Despite claims that Apple is behind the industry on generative AI, the company has twice now revealed that it is continuing to do its longer term planning rather than racing to release a ChatGPT clone. The first sign was a research paper which proposed an AI system called HUGS, which generates digital avatars of humans.
Now as spotted by VentureBeat, a second research paper, proposes solutions for deploying enormous large language modules (LLMs) on devices with limited RAM, such as iPhones.
The new paper is called "LLM in a flash: Efficient Large Language Model Inference with Limited Memory." Apple says that it "tackles the challenge of efficiently running LLMs that exceed the available DRAM capacity by storing the model parameters on flash memory but bringing them on demand to DRAM."
So the whole LLM still needs to be stored on-device, but working with it in RAM can be done through working with flash memory as a kind of virtual memory, not dissimilar to how it's done on macOS for memory intensive tasking.
"Within this flash memory-informed framework, we introduce two principal techniques," says the research paper. "First, 'windowing' strategically reduces data transfer by reusing previously activated neurons... and second, 'row-column bundling,' tailored to the sequential data access strengths of flash memory, increases the size of data chunks read from flash memory."
What this ultimately means is that LLMs of practically any size can still be deployed on devices with limited memory or storage.

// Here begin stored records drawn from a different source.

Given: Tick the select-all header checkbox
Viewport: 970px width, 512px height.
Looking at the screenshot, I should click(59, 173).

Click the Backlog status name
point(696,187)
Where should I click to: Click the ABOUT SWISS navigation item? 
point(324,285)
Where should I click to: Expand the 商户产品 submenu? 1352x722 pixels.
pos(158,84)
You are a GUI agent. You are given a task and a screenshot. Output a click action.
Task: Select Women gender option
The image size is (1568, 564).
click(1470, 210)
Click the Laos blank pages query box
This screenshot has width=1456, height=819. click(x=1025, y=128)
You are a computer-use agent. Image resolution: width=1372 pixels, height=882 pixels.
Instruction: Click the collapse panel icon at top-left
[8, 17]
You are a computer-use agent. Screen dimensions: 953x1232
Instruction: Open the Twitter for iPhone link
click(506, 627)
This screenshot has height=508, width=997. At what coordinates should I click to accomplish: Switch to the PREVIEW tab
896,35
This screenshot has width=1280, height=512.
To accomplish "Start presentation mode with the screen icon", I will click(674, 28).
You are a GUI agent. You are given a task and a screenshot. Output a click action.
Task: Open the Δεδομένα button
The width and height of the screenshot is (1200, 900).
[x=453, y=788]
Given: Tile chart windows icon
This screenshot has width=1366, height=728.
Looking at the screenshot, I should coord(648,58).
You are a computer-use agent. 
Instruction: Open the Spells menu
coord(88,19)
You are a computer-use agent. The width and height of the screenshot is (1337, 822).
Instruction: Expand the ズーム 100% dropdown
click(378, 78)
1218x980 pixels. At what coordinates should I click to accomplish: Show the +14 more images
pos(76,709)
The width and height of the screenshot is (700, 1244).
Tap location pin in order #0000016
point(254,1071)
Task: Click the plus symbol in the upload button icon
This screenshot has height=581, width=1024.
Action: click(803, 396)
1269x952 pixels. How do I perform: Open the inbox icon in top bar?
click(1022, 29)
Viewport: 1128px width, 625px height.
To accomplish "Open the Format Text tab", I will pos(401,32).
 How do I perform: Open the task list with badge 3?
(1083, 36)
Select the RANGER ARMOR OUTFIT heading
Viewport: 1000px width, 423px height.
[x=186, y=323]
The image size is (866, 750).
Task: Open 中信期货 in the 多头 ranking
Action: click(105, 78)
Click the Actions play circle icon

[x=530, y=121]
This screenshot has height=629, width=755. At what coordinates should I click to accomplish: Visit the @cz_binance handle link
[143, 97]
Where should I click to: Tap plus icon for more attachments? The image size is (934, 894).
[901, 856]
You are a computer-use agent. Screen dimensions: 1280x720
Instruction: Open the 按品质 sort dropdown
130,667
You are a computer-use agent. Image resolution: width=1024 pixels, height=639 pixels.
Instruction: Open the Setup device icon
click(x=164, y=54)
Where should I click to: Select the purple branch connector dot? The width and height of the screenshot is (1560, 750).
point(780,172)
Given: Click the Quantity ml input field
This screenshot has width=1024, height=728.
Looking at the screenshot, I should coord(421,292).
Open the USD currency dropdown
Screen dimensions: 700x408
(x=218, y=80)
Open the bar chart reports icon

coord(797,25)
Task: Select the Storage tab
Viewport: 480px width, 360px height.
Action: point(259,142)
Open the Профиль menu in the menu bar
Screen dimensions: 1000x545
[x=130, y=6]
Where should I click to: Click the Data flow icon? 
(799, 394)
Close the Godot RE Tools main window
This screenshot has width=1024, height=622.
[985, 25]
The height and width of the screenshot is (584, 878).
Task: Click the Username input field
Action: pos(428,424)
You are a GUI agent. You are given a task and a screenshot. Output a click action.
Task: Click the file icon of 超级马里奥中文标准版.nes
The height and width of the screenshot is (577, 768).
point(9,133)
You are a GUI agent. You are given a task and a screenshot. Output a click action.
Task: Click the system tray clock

It means that Apple can leverage AI features across more devices, and therefore in more ways.
Detail from the research paper showing faster reading of LLMs from flash memory
"The practical outcomes of our research are noteworthy," claims the research paper. "We have demonstrated the ability to run LLMs up to twice the size of available DRAM, achieving an acceleration in inference speed by 4-5x compared to traditional loading methods in CPU, and 20-25x in GPU."
"This breakthrough is particularly crucial for deploying advanced LLMs in resource-limited environments," it continues, "thereby expanding their applicability and accessibility."
Apple has made this research public, as it did with the HUGS paper. So instead of being behind, it is actually working to improve AI capabilities for the whole industry.
This fits in with analysts who, given the user base that Apple does, believe the firm will benefit the most as AI goes further mainstream.